The first energy-releasing step—the 6th step of glycolysis —consists of two concurrent events: the oxidation and the phosphorylation of G3P. The electron carrier NAD⁺ removes one hydrogen atom from G3P, oxidizing the 3-carbon sugar and converting (reducing) NAD⁺ to form NADH and H⁺. The released energy is used to phosphorylate G3P, turning it into 1,3-bisphosphoglycerate.

Then, 1,3-bisphosphoglycerate is dephosphorylated to become 3-phosphoglycerate, donating the phosphate group to ADP to form ATP. The 3-phosphoglycerate is converted into an isomer, 2-phosphoglycerate.

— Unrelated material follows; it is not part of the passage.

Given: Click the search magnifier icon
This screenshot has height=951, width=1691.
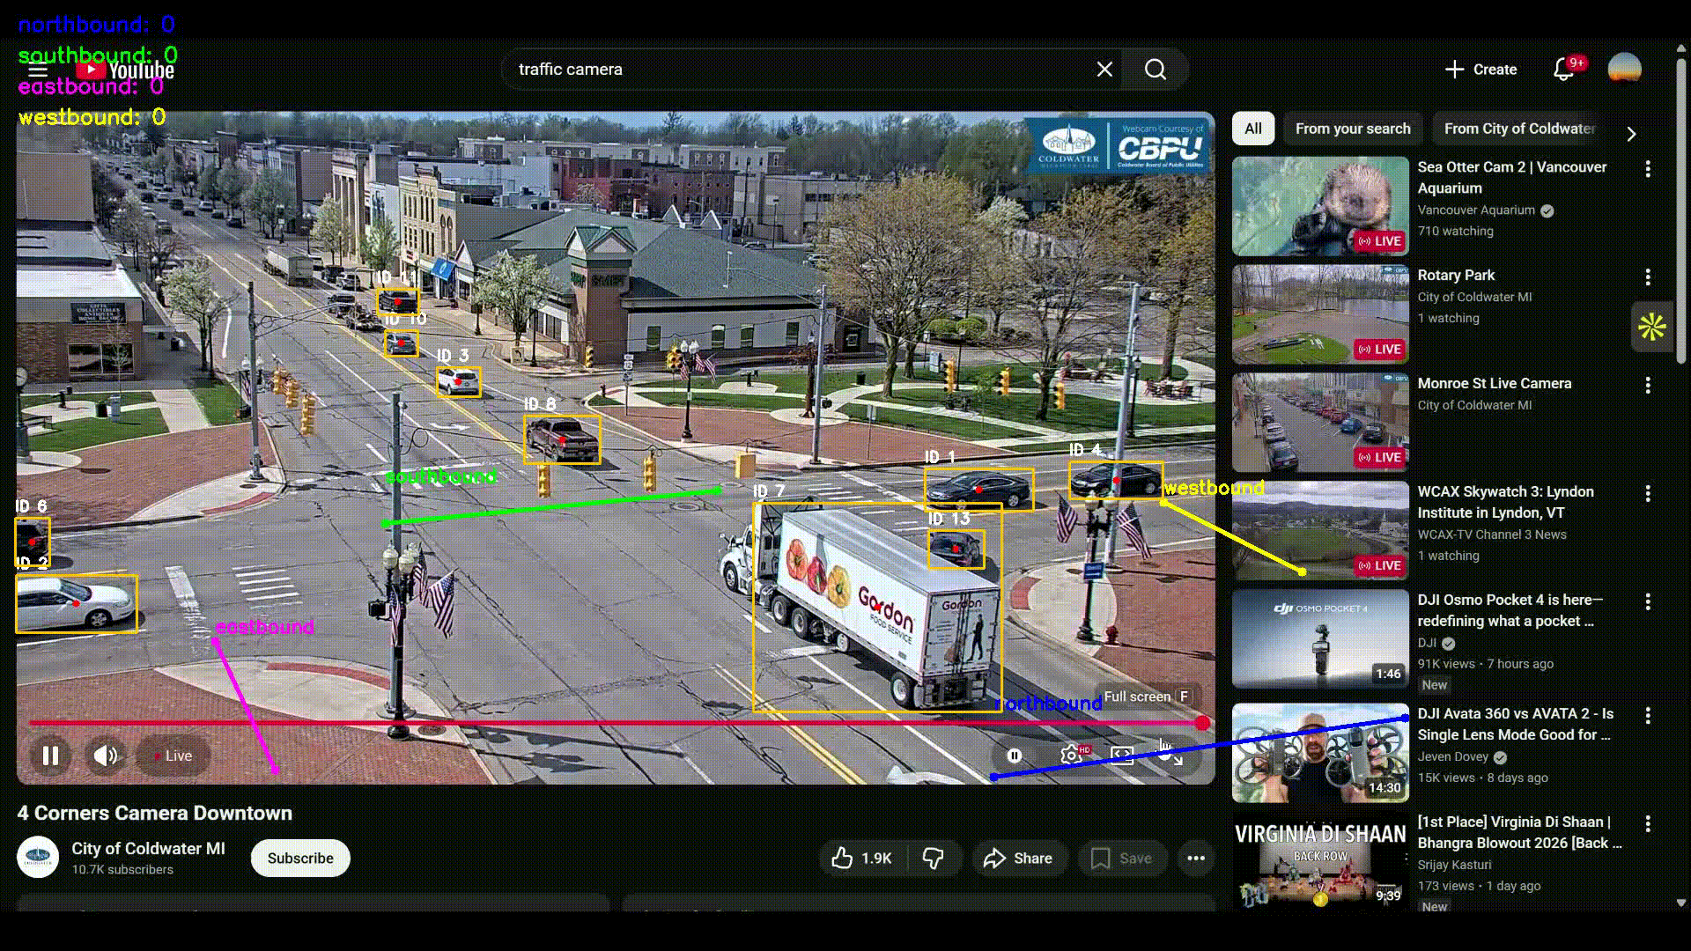Looking at the screenshot, I should (x=1155, y=69).
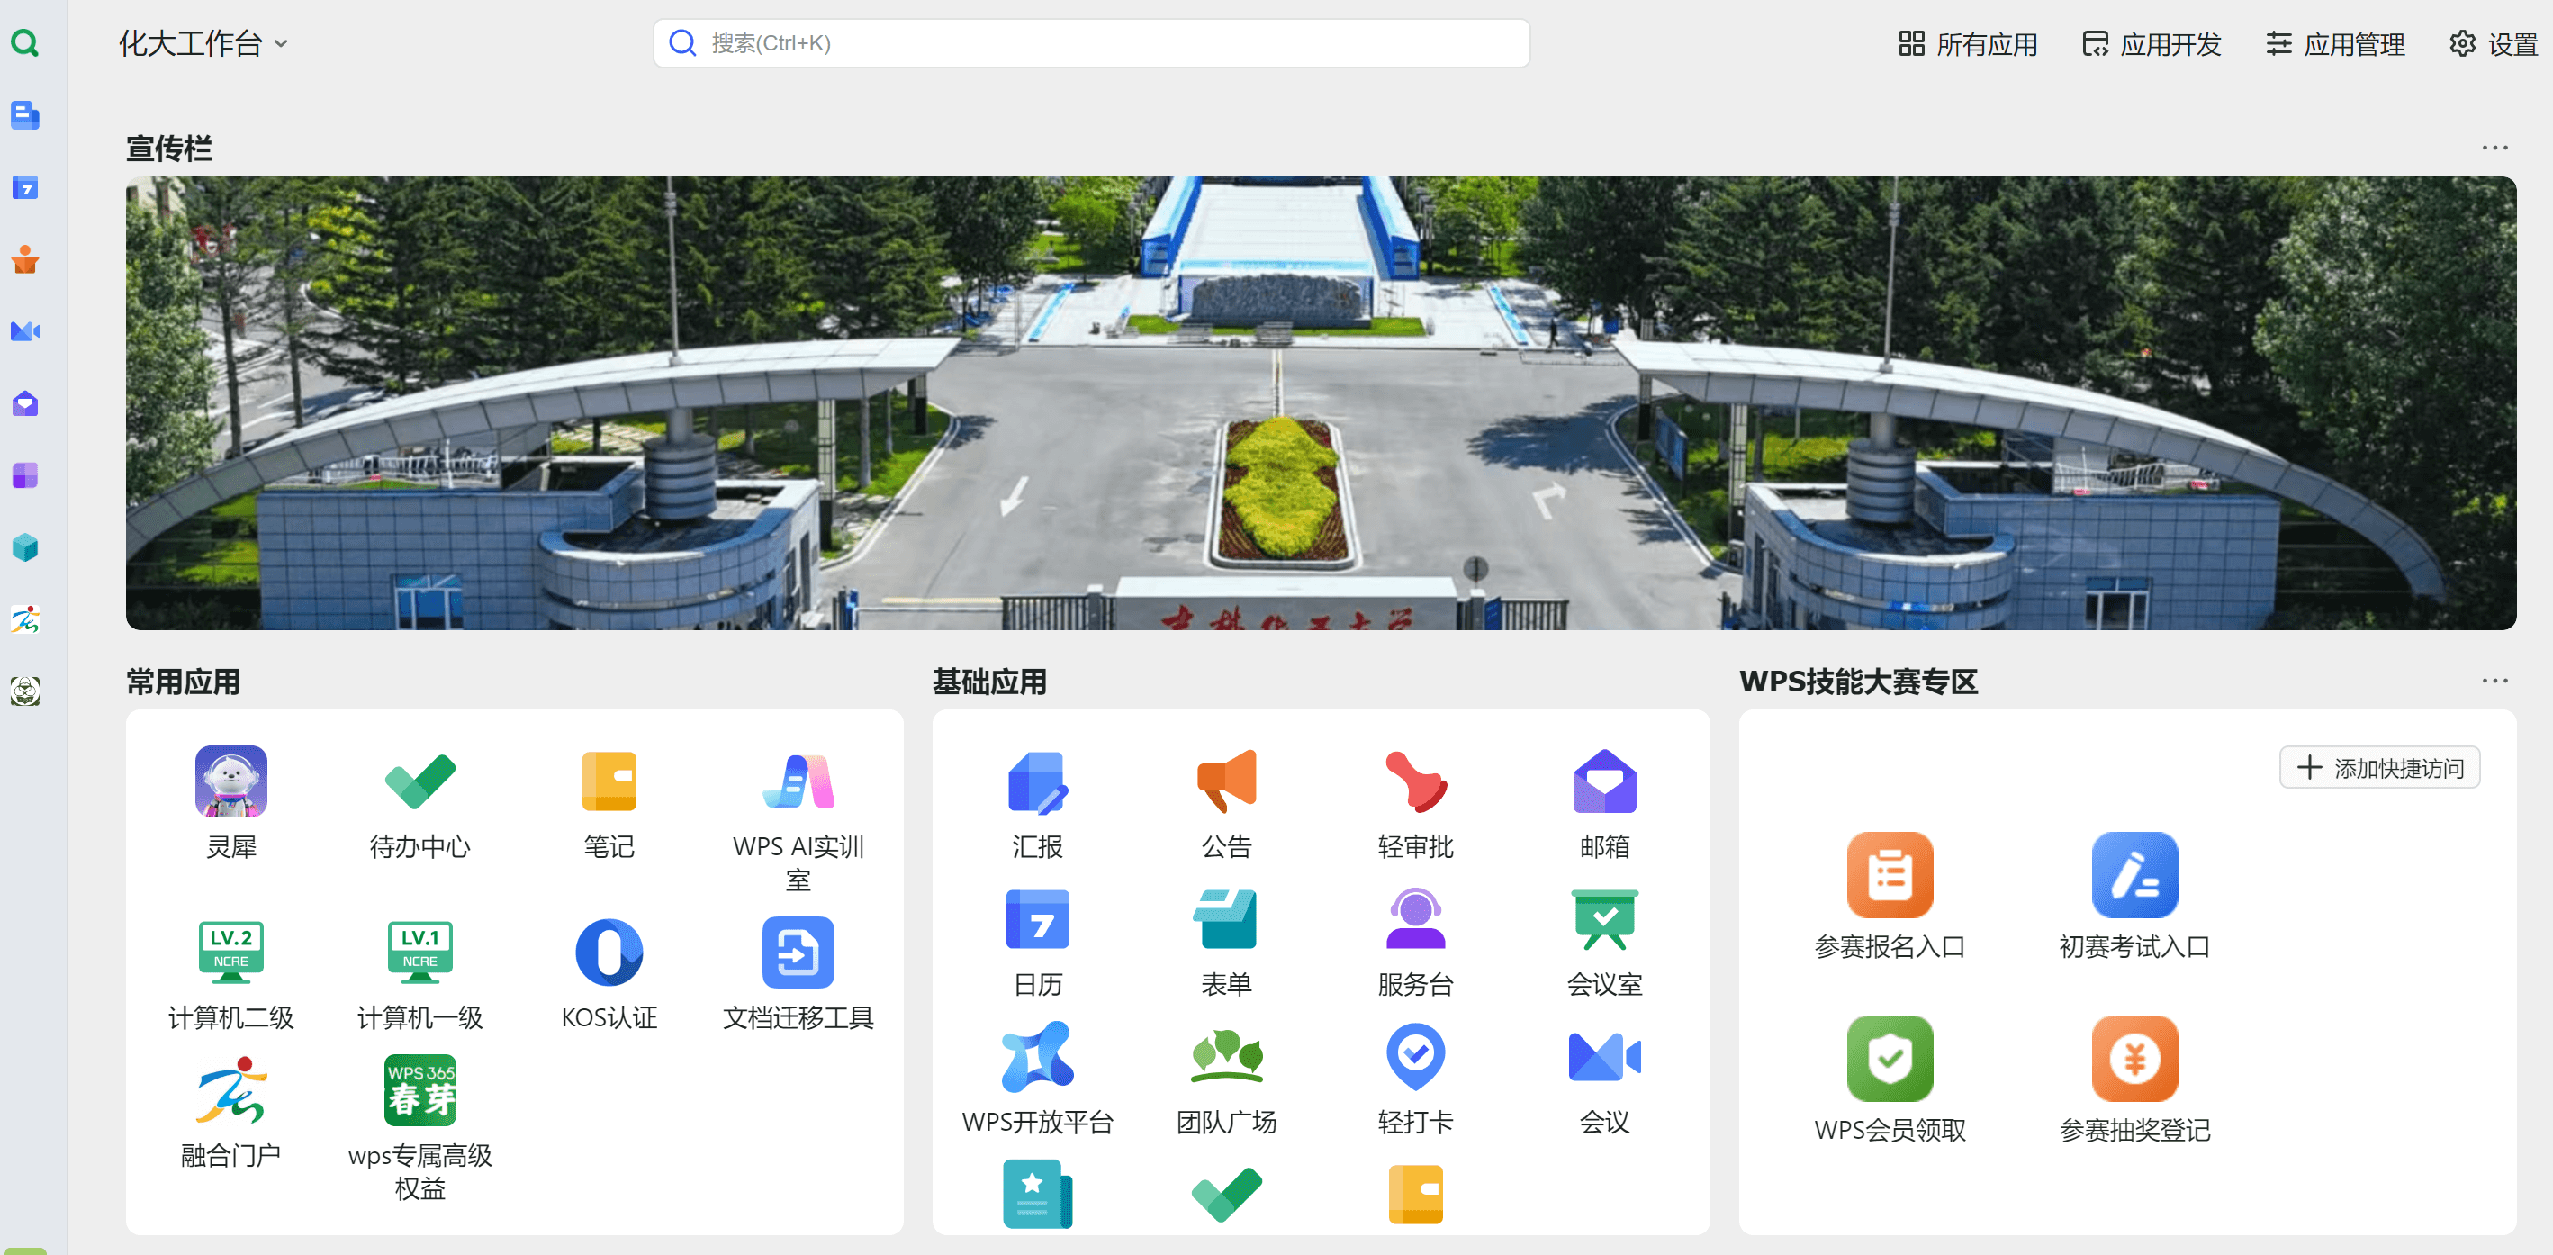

2-phosphoglycerate loses a water molecule to become the unstable molecule 2-phosphoenolpyruvate or PEP. It quickly loses its phosphate group to ADP, creating a second ATP molecule and becoming pyruvate.

The energy-releasing phase releases two molecules of ATP and one molecule of NADH per converted sugar. Because it occurs twice—once for each 3-carbon sugar produced in the energy-requiring phase of glycolysis—four ATP molecules and two NADH molecules are released. In total, for each glucose molecule, glycolysis results in a net production of two ATP molecules (four ATPs produced and two ATPs consumed during the energy-requiring phase) and two NADH molecules.

Glycolysis produces two 3-carbon pyruvate molecules from one 6-carbon glucose molecule. In the presence of oxygen, pyruvate can be broken down into carbon dioxide in the Krebs cycle, releasing more ATP molecules. The NADH amasses in the cell, which can be converted back into NAD+ and used for further glycolysis.